Since the amount of Irinotecan and SN38 metabolized is not predictable in individual patients, significant clinical limitations are posed and create the risk of life-threatening drug toxicity, and/or risk of drug inactivity due to five possible mechanisms: (1) conversion of greater amounts of Irinotecan to SN38; (2) inactivation of SN38 by glucuronidation; (3) conversion of SN38 glucuronide to free SN38; (4) lack of antineoplastic activity due to the conversion of lesser amounts of Irinotecan to form SN38; and (5) lack of antineoplastic activity by more rapid and extensive conversion of SN38 to form the glucuronide species. It is important to note that even a doubling of the plasma concentration of the potent Irinotecan metabolite SN38 may result in significant toxicity, because free SN38 exhibits antineoplastic activity at nanomolar concentrations.
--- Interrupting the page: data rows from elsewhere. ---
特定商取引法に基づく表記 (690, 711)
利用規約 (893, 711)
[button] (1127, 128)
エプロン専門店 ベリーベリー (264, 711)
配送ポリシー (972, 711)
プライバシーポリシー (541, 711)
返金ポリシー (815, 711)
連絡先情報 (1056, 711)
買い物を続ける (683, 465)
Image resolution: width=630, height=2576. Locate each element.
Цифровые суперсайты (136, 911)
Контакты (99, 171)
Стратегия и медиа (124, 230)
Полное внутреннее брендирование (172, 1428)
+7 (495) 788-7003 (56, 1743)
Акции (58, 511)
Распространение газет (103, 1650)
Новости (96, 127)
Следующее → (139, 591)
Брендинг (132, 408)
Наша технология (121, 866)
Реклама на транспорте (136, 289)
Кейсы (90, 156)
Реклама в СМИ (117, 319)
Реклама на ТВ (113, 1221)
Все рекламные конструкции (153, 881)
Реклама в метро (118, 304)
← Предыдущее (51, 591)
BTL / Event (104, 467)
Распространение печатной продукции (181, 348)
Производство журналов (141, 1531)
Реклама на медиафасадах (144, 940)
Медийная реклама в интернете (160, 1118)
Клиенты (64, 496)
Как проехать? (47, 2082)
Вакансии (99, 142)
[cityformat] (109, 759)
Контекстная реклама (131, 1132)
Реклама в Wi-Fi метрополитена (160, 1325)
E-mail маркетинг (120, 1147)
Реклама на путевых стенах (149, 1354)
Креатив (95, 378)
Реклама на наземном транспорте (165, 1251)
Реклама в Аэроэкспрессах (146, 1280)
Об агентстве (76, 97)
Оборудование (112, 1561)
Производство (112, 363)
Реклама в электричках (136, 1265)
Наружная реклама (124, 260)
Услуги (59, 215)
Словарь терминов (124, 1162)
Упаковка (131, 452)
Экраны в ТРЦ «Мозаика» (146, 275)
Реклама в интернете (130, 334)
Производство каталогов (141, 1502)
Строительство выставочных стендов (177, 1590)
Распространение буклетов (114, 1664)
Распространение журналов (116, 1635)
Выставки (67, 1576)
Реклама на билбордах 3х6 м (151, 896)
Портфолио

Another source of interpatient variability and toxicity is the in vivo de-glucuronidation of SN38 and similar CPT derivatives to produce a free and active species of the drug. Deglucuronidation of a CPT derivative which is susceptible to A-ring glucuronidation, such as SN38, results in an increase in the plasma or local tissue concentration of the free and active form of the drug, and if high enough levels were reached, patient toxicity, and even death may result.
The present invention takes both glucuronide formation and deglucuronidation into account, since these compositions of matter will not undergo extracyclic A-ring or B-ring glucuronidation.